EXERCISE DATA section start

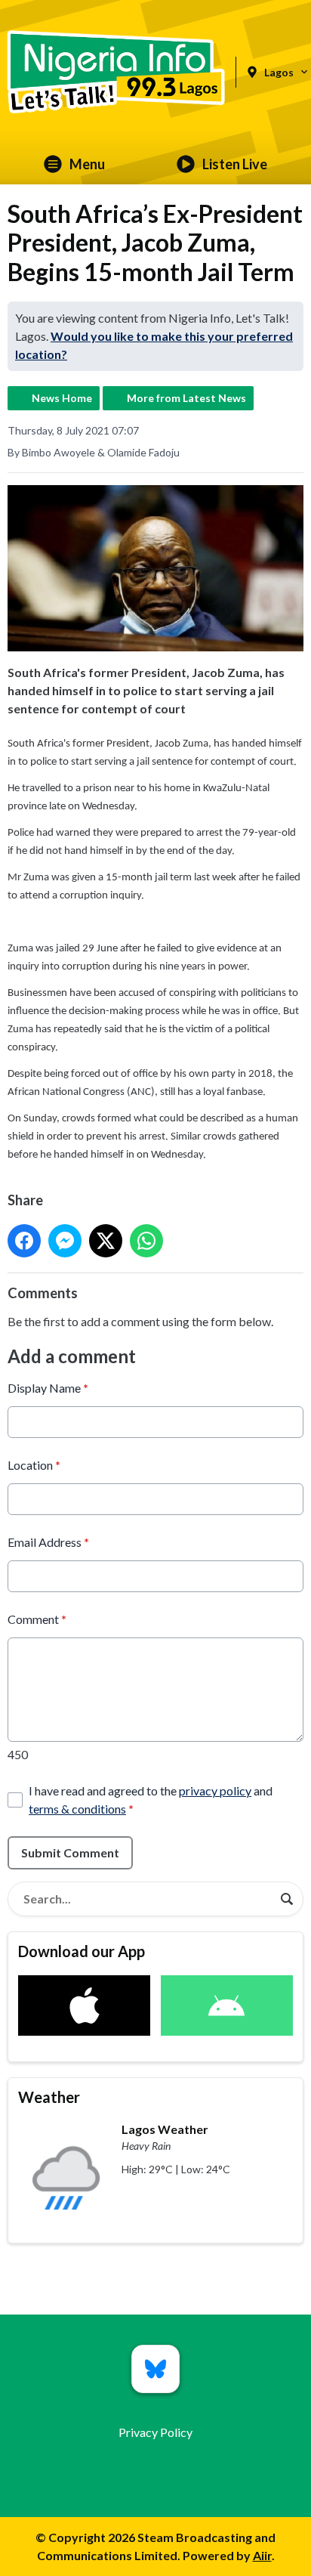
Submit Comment (70, 1852)
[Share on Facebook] (24, 1240)
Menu (87, 164)
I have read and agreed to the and (151, 1799)
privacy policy (215, 1790)
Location (34, 1465)
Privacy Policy (155, 2432)
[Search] (287, 1899)
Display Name (48, 1388)
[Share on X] (105, 1240)
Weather (49, 2097)
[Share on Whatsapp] (146, 1240)
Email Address (48, 1542)
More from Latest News (186, 397)
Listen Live (234, 164)
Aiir (262, 2555)
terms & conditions (77, 1808)
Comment (37, 1619)
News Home (62, 397)
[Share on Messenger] (65, 1240)
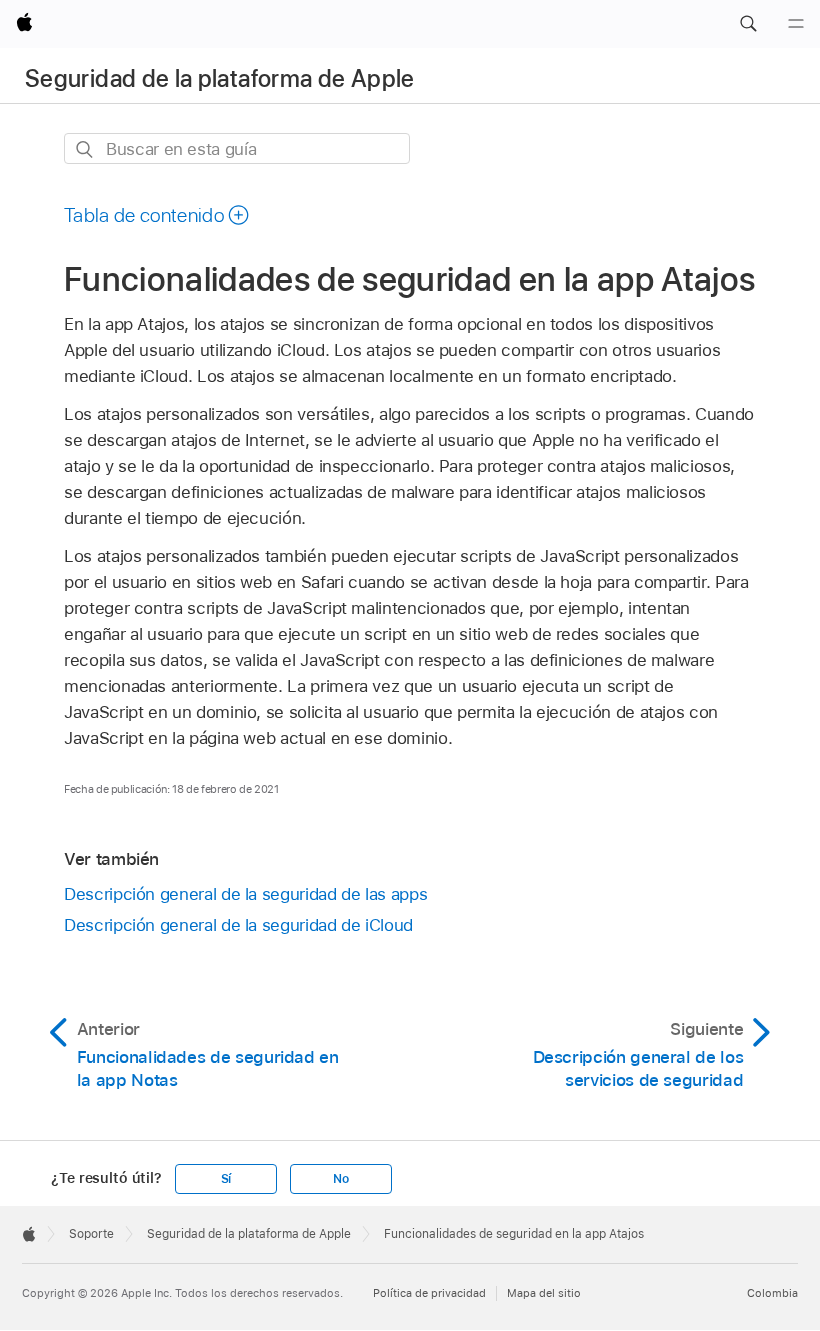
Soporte (91, 1234)
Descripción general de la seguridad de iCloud (238, 925)
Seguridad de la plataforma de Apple (220, 78)
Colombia (772, 1293)
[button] (748, 24)
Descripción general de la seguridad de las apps (245, 894)
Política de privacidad (429, 1293)
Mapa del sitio (544, 1293)
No (341, 1179)
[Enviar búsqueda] (85, 149)
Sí (226, 1179)
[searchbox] (237, 148)
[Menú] (796, 24)
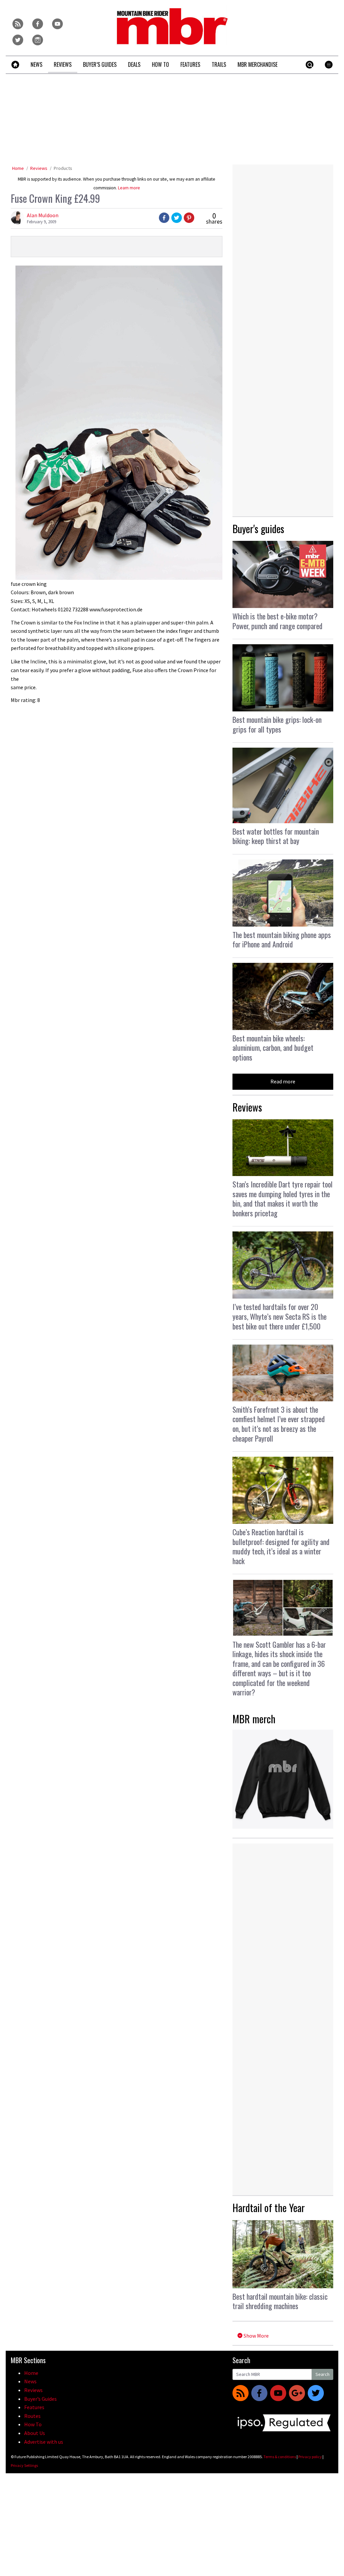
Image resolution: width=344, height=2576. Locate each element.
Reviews (38, 168)
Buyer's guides (258, 528)
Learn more (129, 188)
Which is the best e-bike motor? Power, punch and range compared (277, 621)
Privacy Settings (24, 2465)
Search (322, 2374)
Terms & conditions (279, 2456)
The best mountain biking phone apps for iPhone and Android (281, 939)
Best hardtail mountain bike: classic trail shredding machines (280, 2301)
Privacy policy (310, 2456)
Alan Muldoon (42, 215)
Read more (282, 1081)
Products (63, 168)
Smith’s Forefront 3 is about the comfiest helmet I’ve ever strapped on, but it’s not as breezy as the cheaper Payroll (278, 1424)
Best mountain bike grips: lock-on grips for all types (276, 724)
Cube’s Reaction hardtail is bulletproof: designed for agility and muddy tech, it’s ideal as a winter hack (281, 1546)
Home (18, 168)
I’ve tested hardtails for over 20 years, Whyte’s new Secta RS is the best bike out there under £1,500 (279, 1316)
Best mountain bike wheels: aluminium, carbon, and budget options (272, 1048)
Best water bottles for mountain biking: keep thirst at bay (275, 836)
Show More (256, 2335)
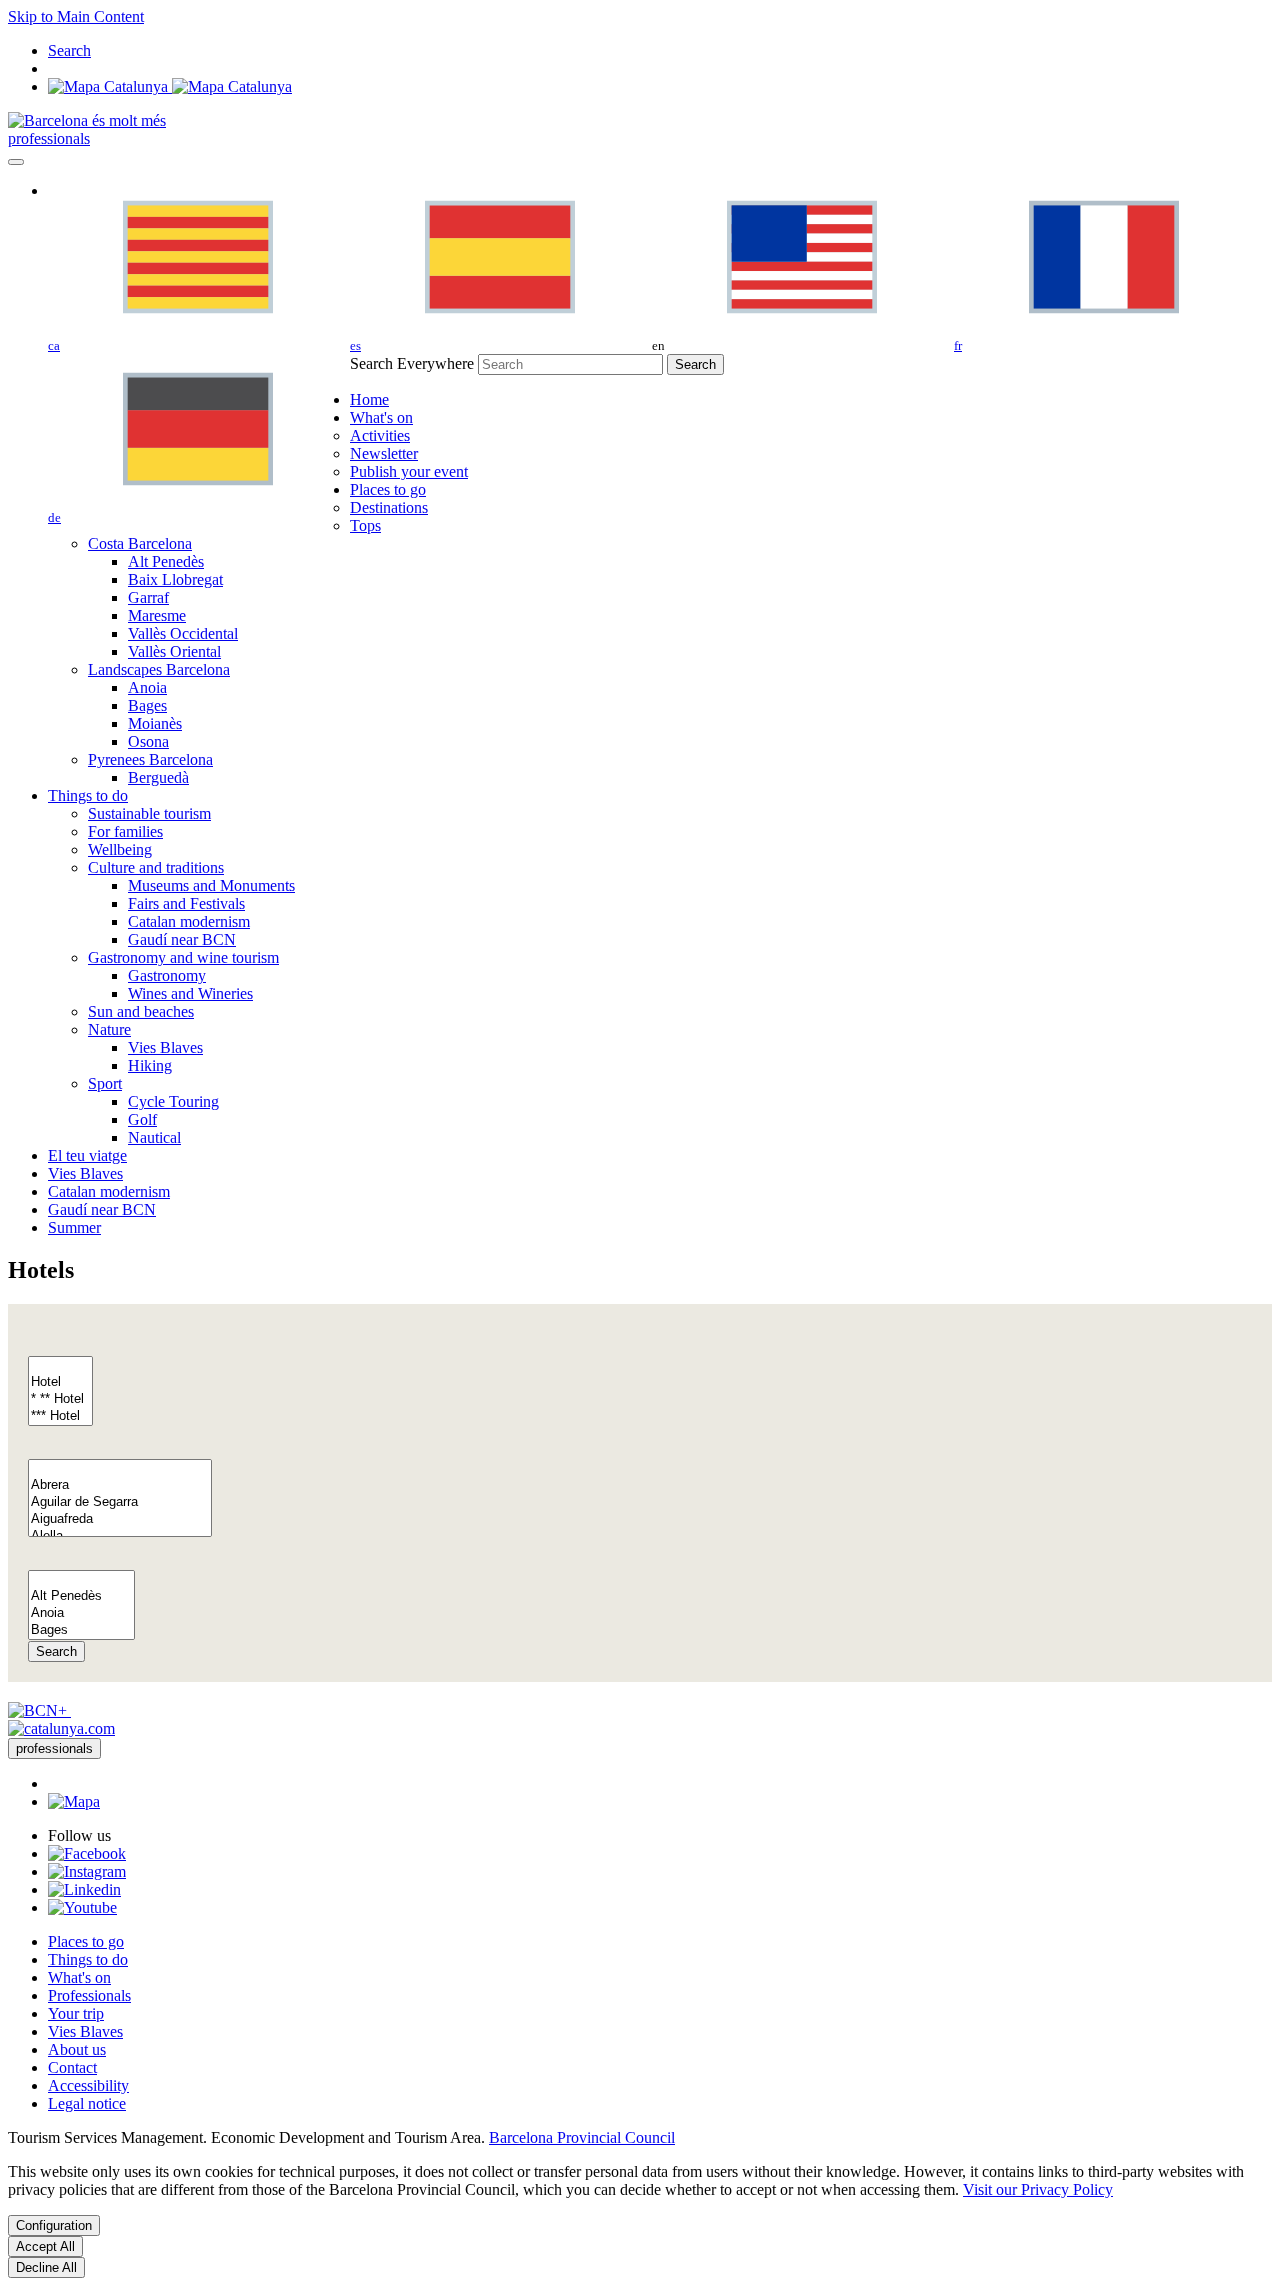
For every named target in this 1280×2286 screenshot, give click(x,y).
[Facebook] (87, 1853)
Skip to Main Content (76, 16)
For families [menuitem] (125, 831)
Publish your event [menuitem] (409, 471)
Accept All (45, 2246)
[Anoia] (81, 1613)
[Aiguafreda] (120, 1519)
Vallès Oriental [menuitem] (174, 651)
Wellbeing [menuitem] (120, 849)
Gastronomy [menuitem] (167, 975)
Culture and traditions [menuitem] (156, 867)
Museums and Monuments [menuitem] (211, 885)
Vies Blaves (85, 2031)
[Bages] (81, 1630)
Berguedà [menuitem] (158, 777)
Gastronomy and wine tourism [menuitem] (183, 957)
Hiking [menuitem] (150, 1065)
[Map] (170, 86)
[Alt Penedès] (81, 1596)
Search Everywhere (412, 363)
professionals (49, 138)
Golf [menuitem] (142, 1119)
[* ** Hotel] (60, 1399)
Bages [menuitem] (147, 705)
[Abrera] (120, 1485)
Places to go (86, 1941)
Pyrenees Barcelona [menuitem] (150, 759)
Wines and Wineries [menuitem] (190, 993)
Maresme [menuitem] (157, 615)
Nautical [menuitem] (154, 1137)
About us (77, 2049)
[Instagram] (87, 1871)
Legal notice (87, 2103)
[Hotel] (60, 1382)
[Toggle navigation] (16, 162)
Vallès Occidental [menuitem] (183, 633)
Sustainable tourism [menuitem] (149, 813)
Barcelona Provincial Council (582, 2137)
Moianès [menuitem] (155, 723)
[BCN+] (39, 1710)
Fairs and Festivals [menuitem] (186, 903)
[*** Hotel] (60, 1416)
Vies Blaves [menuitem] (165, 1047)
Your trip (76, 2013)
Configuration (54, 2225)
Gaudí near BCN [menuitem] (182, 939)
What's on (79, 1977)
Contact (72, 2067)
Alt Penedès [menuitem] (166, 561)
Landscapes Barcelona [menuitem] (159, 669)
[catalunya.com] (61, 1728)
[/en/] (87, 120)
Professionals (89, 1995)
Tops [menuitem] (365, 525)
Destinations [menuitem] (389, 507)
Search (56, 1651)
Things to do (88, 1959)
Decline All (46, 2267)
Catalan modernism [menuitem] (189, 921)
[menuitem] (369, 399)
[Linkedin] (84, 1889)
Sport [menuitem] (105, 1083)
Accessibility (88, 2085)
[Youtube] (82, 1907)
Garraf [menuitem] (148, 597)
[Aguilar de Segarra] (120, 1502)
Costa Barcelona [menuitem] (140, 543)
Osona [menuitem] (148, 741)
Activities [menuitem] (380, 435)
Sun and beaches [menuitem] (141, 1011)
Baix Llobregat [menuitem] (175, 579)
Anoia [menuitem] (147, 687)
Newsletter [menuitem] (384, 453)
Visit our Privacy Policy (1038, 2189)
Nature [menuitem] (109, 1029)
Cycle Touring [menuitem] (173, 1101)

EXERCISE DATA section end

WHAT THE EXERCISE ASKS: In the listing above, locate the line containing "Pyrenees Barcelona [menuitem] (150, 759)" and the line containing "[menuitem] (369, 399)". Extract those two lines and every line between them, exactly as written, and only those.

RESULT:
Pyrenees Barcelona [menuitem] (150, 759)
Wines and Wineries [menuitem] (190, 993)
Maresme [menuitem] (157, 615)
Nautical [menuitem] (154, 1137)
About us (77, 2049)
[Instagram] (87, 1871)
Legal notice (87, 2103)
[Hotel] (60, 1382)
[Toggle navigation] (16, 162)
Vallès Occidental [menuitem] (183, 633)
Sustainable tourism [menuitem] (149, 813)
Barcelona Provincial Council (582, 2137)
Moianès [menuitem] (155, 723)
[BCN+] (39, 1710)
Fairs and Festivals [menuitem] (186, 903)
[*** Hotel] (60, 1416)
Vies Blaves [menuitem] (165, 1047)
Your trip (76, 2013)
Configuration (54, 2225)
Gaudí near BCN [menuitem] (182, 939)
What's on (79, 1977)
Contact (72, 2067)
Alt Penedès [menuitem] (166, 561)
Landscapes Barcelona [menuitem] (159, 669)
[catalunya.com] (61, 1728)
[/en/] (87, 120)
Professionals (89, 1995)
Tops [menuitem] (365, 525)
Destinations [menuitem] (389, 507)
Search (56, 1651)
Things to do (88, 1959)
Decline All (46, 2267)
Catalan modernism [menuitem] (189, 921)
[menuitem] (369, 399)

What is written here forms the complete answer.